Document excerpt:
Joy of Museums Virtual Tours

Virtual Tours of Museums, Art Galleries, and Historic Sites

Queensland Police Museum

Queensland Police Museum

Queensland Police Museum

The Queensland Police Museum is focused on police history, Queensland crimes, investigative techniques, the history of policewomen, operational equipment and transport. The collection includes simulated murder scenes, a research library, archival material and images that date back to 1864.

A Tour of the Queensland Police Museum

Highlights of the Queensland Police Museum

  • Australian Native Police Uniform
    • This Australian Native Police Uniform belonged to an Aboriginal trooper under the command, usually of a white officer.  Australian native police units existed in various forms in the Australian colonies during the nineteenth and into the early twentieth century. The aboriginal troopers were vastly superior in their ability to track down dissidents in the early colonial period of poorly charted and challenging terrain.

      The Native Police were a cost-effective and brutal paramilitary instrument in the expansion of the British colonial frontier in Australia. Mounted aboriginal troopers armed with rifles and swords escorted surveyors, settlers, and prospectors into frontier areas. They would set up base camps and patrol these areas to enforce warrants, conduct punitive missions against resisting local aboriginal groups.

Instruction 1: According to the museum page, what made the aboriginal troopers especially effective in the early colonial period? Answer in one to three sentences.
The records that follow have no connection to the museum page above; treat the two as separate material.

Input material:
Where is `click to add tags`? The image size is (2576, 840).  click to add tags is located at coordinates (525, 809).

* * *

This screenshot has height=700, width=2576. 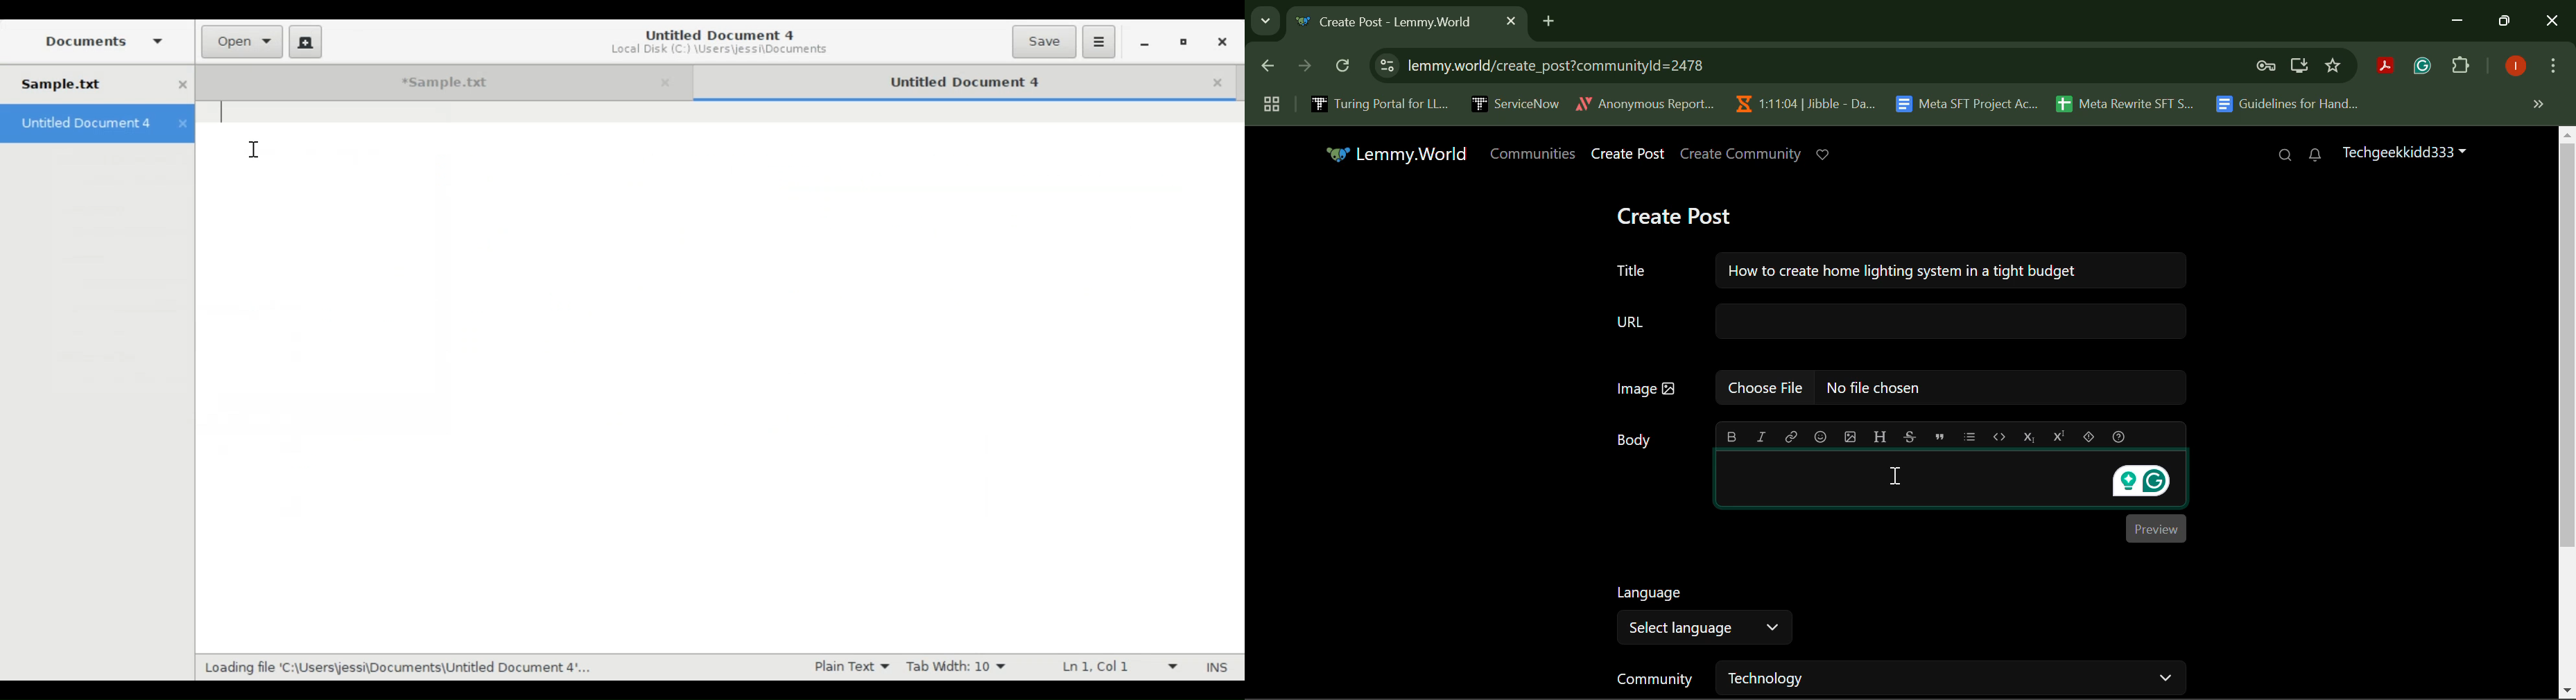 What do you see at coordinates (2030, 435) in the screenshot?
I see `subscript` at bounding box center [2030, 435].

==

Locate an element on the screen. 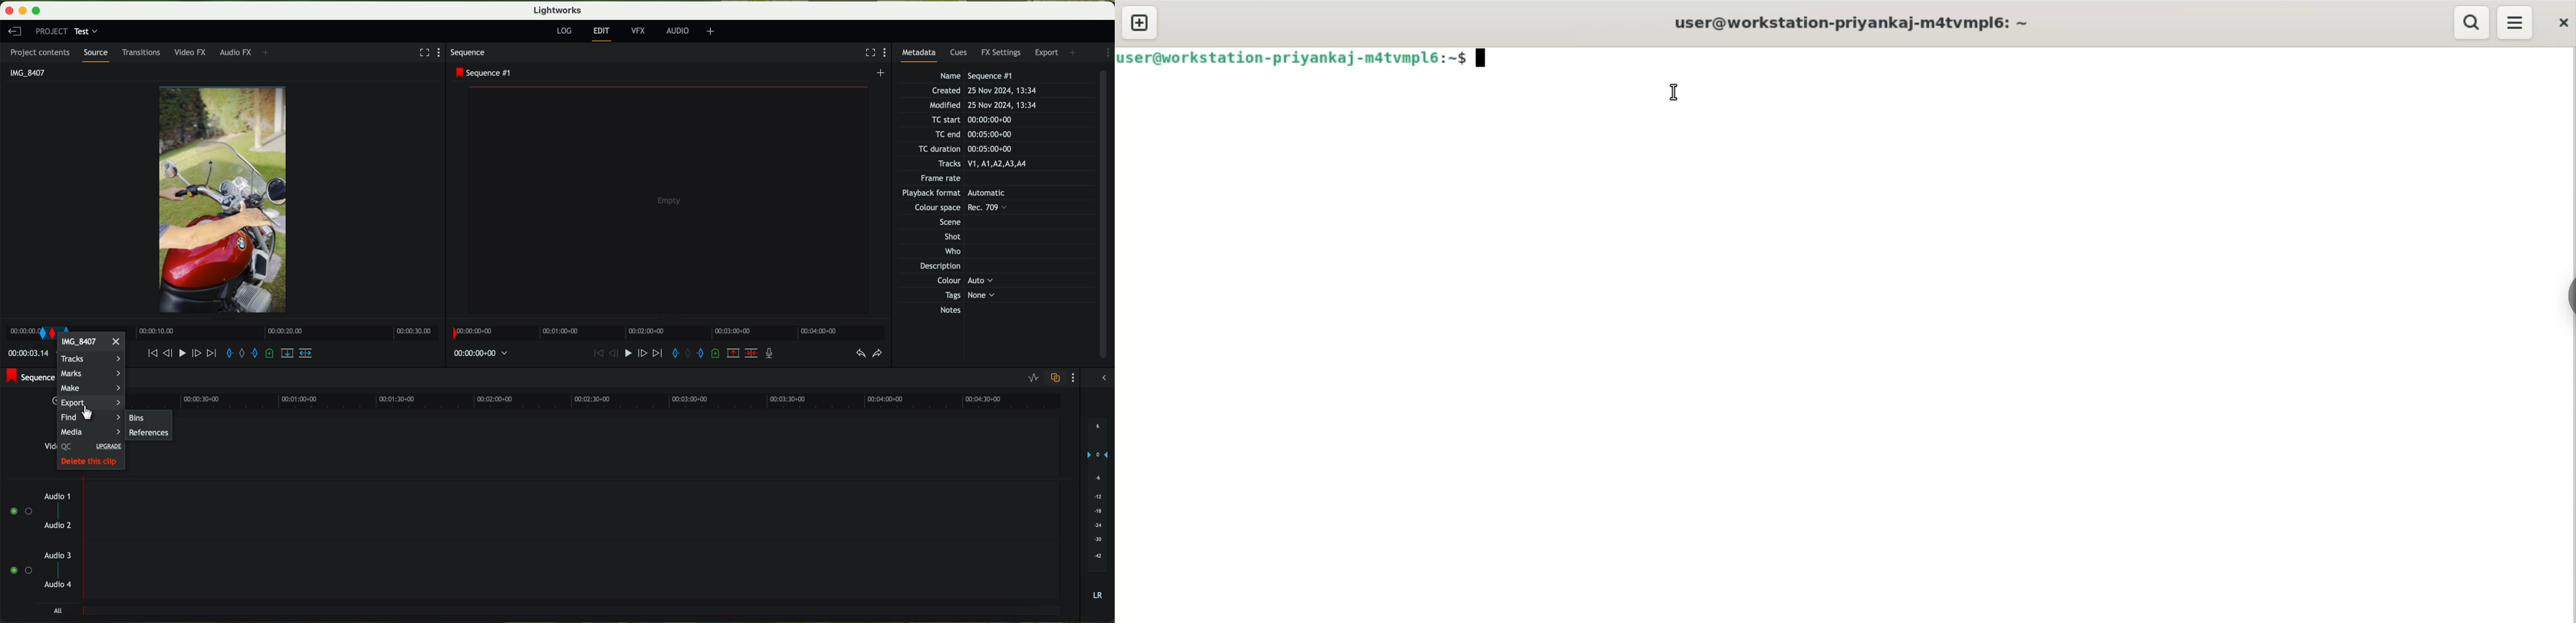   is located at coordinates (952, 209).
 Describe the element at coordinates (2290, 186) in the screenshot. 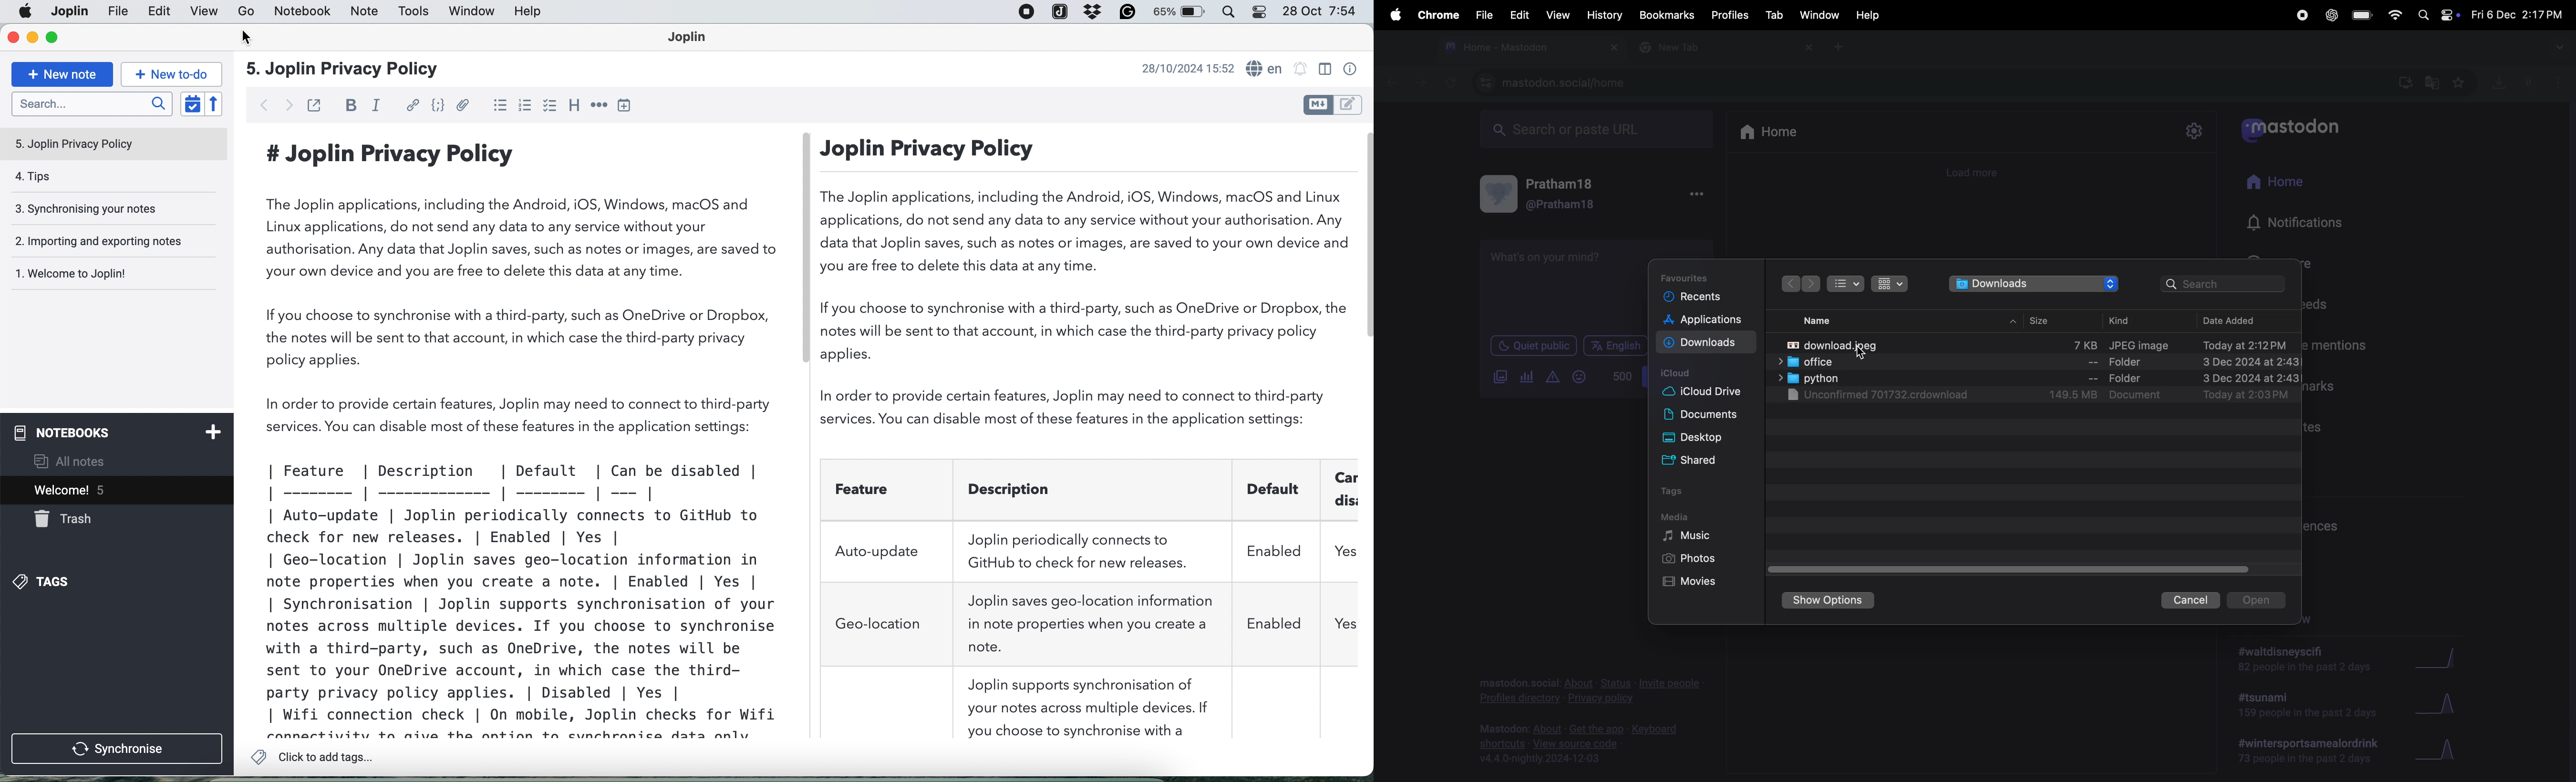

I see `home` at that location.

Instruction 2: In the records, set down the part that opens with the line containing "Describe the element" and closes with the line containing "at that location.", leaving out the pictures.

Complete answer 1: The aboriginal troopers were vastly superior in their ability to track down dissidents. This mattered because the terrain of the early colonial period was poorly charted and challenging.

Complete answer 2:
 Describe the element at coordinates (2290, 186) in the screenshot. 

I see `home` at that location.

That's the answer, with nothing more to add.